## AIM OF THE EXERCISE
Look below and pull out each line with the word "bubble".

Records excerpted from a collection
—————

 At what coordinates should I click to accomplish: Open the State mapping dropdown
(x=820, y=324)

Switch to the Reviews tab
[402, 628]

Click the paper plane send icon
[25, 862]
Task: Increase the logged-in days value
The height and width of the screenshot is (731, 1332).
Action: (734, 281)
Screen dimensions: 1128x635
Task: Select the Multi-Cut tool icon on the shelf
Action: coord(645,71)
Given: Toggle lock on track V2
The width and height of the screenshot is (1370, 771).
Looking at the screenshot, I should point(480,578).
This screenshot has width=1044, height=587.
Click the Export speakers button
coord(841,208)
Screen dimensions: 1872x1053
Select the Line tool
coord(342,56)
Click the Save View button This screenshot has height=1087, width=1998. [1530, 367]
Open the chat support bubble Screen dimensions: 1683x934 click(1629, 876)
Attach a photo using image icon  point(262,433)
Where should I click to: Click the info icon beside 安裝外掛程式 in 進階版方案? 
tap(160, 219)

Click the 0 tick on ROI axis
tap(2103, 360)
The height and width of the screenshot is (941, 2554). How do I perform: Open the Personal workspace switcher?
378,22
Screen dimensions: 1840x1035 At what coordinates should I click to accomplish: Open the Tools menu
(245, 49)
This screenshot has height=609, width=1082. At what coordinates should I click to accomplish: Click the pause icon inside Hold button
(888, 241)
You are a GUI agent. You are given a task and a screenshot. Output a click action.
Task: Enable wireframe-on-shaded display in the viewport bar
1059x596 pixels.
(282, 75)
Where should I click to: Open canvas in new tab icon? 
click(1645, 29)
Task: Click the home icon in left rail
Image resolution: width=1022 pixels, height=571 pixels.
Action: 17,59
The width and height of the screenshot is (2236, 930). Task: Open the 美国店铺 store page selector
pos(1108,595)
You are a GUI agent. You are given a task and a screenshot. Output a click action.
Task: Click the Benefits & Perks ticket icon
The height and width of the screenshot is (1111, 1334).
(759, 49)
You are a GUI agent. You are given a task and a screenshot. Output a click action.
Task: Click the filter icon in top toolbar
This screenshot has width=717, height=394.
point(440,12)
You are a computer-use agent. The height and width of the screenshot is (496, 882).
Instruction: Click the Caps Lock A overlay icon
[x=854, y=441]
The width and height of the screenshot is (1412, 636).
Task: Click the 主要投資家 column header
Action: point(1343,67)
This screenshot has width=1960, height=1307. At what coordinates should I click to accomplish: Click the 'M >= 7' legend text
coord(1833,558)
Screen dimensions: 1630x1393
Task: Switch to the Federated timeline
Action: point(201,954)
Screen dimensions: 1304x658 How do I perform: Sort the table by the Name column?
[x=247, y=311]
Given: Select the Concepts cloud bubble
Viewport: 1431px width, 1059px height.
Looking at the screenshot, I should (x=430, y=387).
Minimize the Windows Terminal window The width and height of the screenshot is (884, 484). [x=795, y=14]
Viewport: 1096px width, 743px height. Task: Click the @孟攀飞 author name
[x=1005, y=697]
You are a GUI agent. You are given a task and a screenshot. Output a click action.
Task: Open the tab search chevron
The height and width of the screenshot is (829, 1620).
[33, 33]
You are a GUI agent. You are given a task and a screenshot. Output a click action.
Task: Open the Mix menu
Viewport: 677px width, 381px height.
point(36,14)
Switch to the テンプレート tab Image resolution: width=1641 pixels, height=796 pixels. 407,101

—————

## ANSWER BOX
Open the chat support bubble Screen dimensions: 1683x934 click(1629, 876)
Given: Select the Concepts cloud bubble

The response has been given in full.